First regex should print out 2. The second 8 and the third 3.

Upvotes: 0

Views: 104

Answers (3)

fabian
fabian

Reputation: 82461

You could also use capturing groups to extract the test number and the other number from the string:

String pattern = "test([123]),\\d+,(\\d+),";

...

while (match.find()) {
    // get and parse the number after "test" (first capturing group)
    int testNo = Integer.parseInt(match.group(1));
    // get and parse the number you wanted to extract (second capturing group)
    int num = Integer.parseInt(match.group(2));
    System.out.println("test"+testNo+": " + num);
}

Which prints

test1: 2
test2: 8
test3: 3

Note: In this example parsing the strings is only done for demonstration purposes, but it could be useful, if you want to do something with the numbers, like storing them in a array.

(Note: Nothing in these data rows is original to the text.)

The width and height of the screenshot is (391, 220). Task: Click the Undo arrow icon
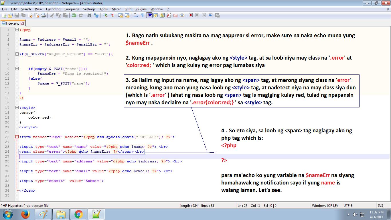tap(74, 15)
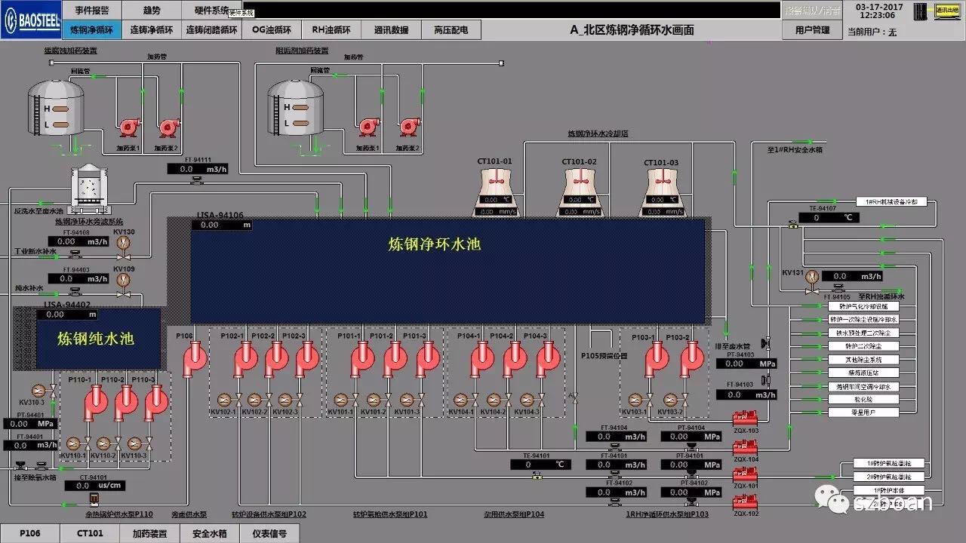This screenshot has height=543, width=966.
Task: Select pump P104-3 icon
Action: (548, 359)
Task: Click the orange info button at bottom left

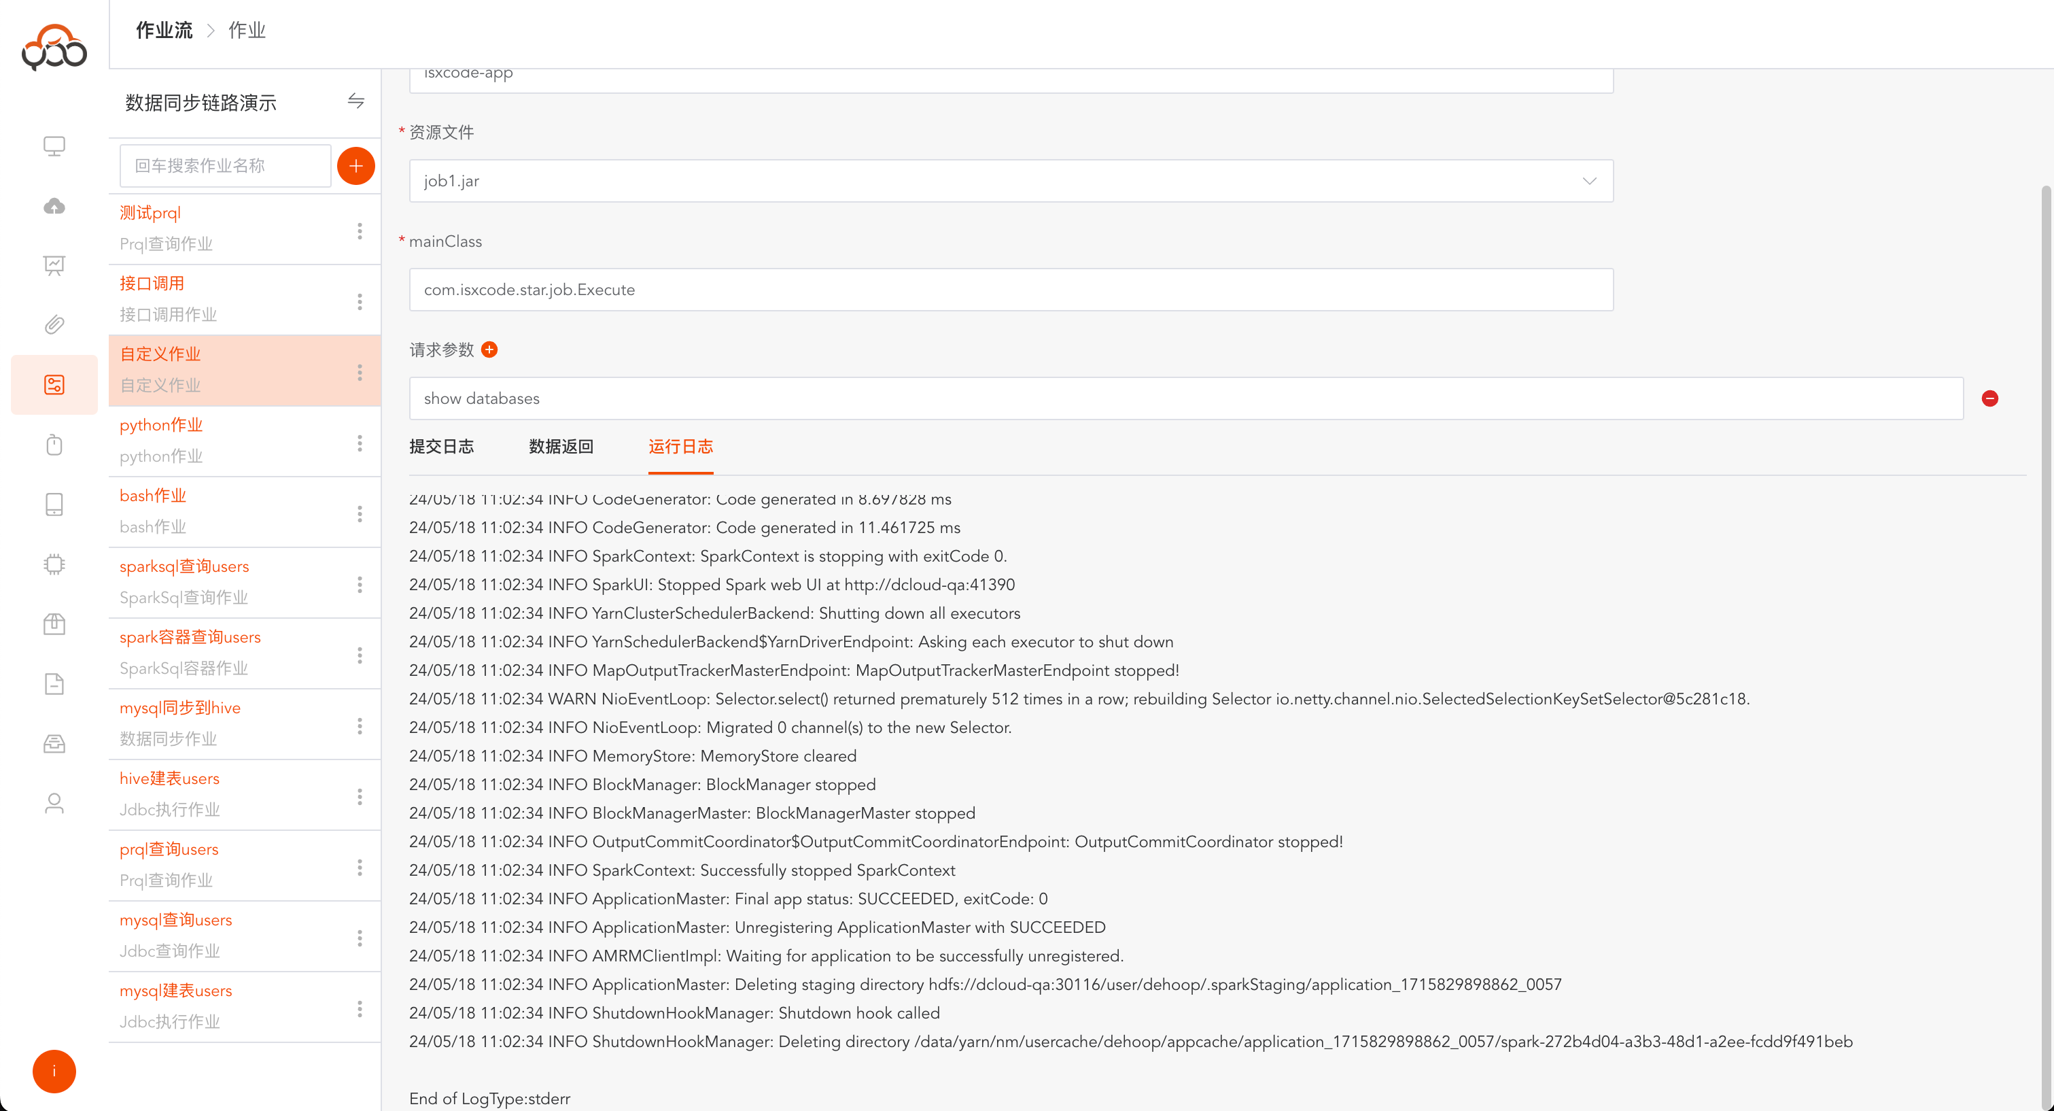Action: [x=54, y=1071]
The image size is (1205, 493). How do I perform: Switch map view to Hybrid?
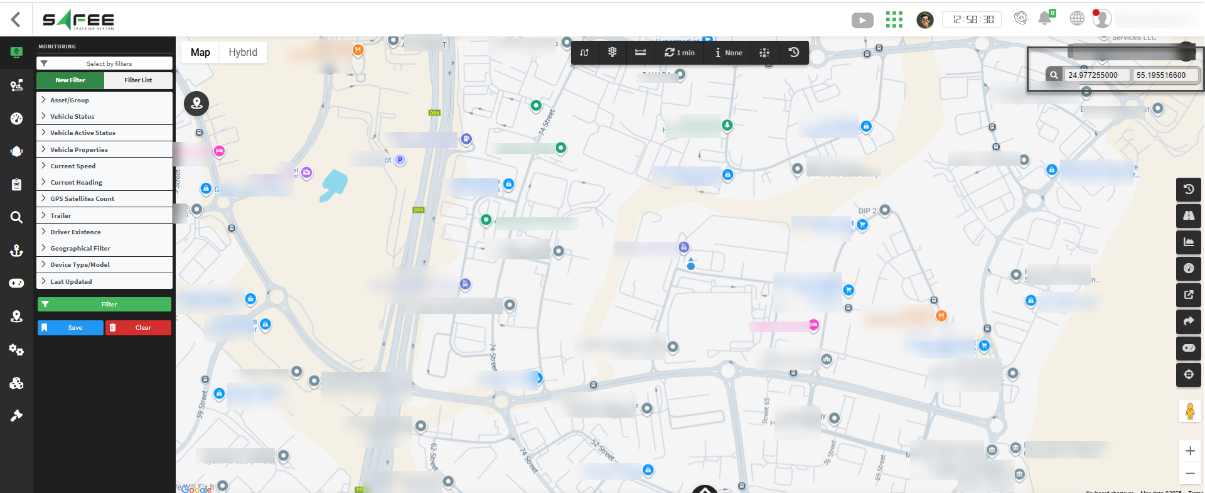(x=243, y=53)
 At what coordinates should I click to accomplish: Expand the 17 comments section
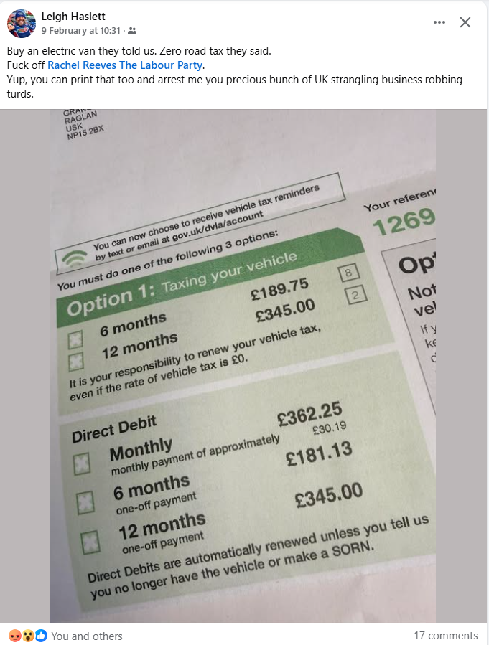(x=445, y=636)
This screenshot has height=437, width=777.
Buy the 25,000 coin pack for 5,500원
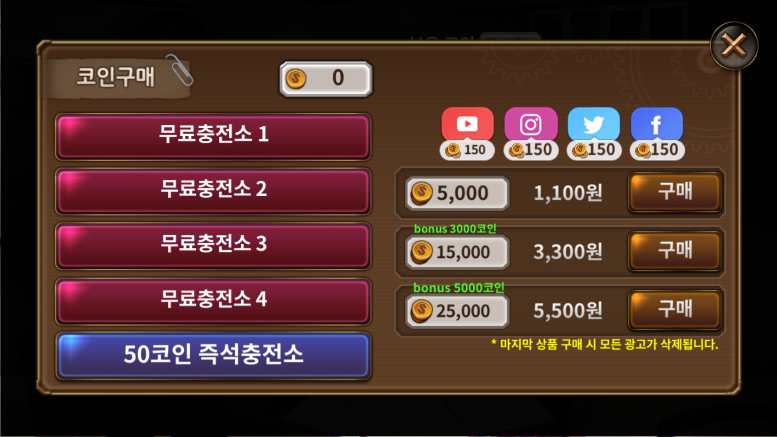tap(675, 310)
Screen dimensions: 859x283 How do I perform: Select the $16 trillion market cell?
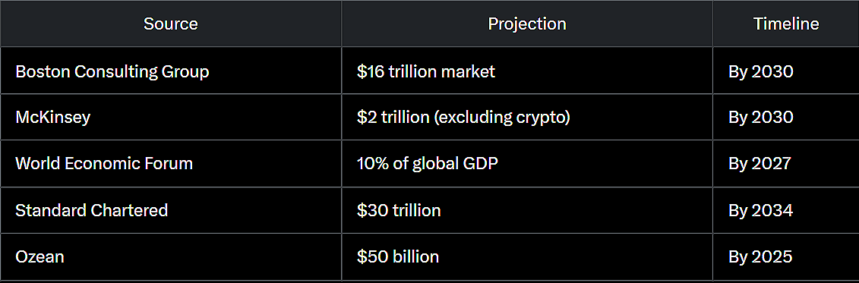(527, 71)
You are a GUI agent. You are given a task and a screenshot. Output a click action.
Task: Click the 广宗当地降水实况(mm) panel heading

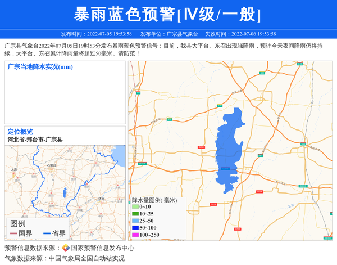click(x=40, y=67)
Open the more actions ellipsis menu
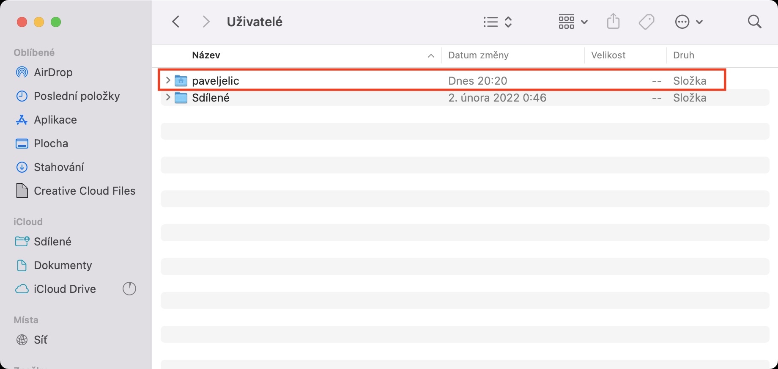This screenshot has width=778, height=369. [x=689, y=22]
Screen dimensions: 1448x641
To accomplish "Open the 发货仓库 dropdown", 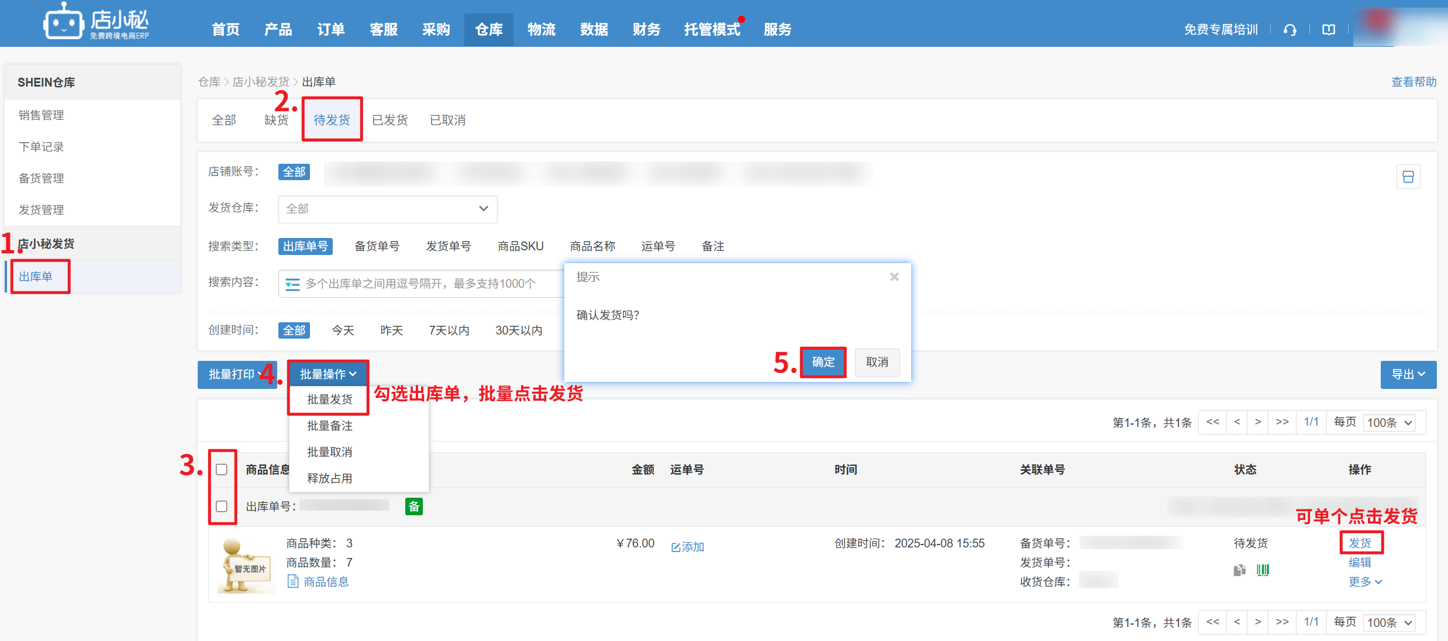I will (387, 209).
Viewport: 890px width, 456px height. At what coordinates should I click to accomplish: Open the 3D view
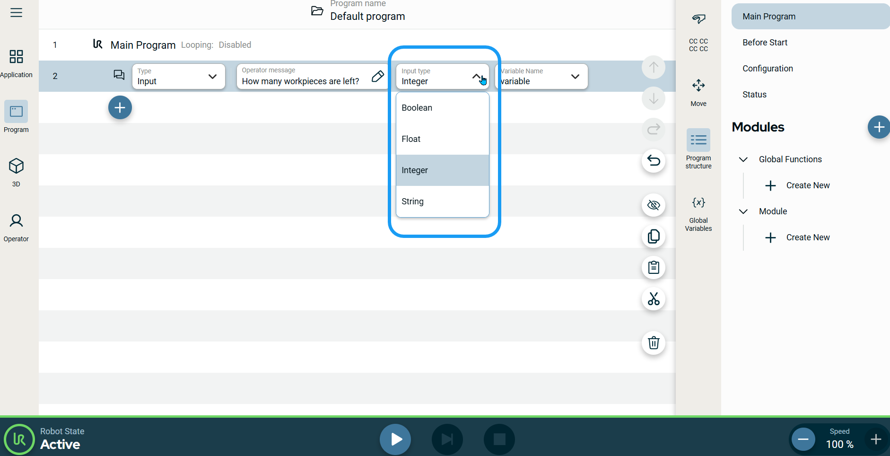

Update: If you also want to match strings like "ytrt.ytrwyt.test1.ytrwyt,0,2,0" you could change pattern to "test([123])\\D*,\\d+,(\\d+)," to allow any number of non-digits to follow test1, test2 or test3 (preceding the comma seperated ints).

Upvotes: 0

Sergey Kalinichenko
Sergey Kalinichenko

Reputation: 726849

You can expand your pattern to include test[123] in the lookbehind, which would match test1, test2, or test3:

String pattern = "(?<=test[123][^,]{0,100},[^,]{1,100},)\\d+";
Pattern pr = Pattern.compile(pattern);
Matcher match = pr.matcher(test);
System.out.println();
while (match.find()) {
    System.out.println("Found: " + match.group());
}

The ,[^,] portion skis everything between two commas that follow testN.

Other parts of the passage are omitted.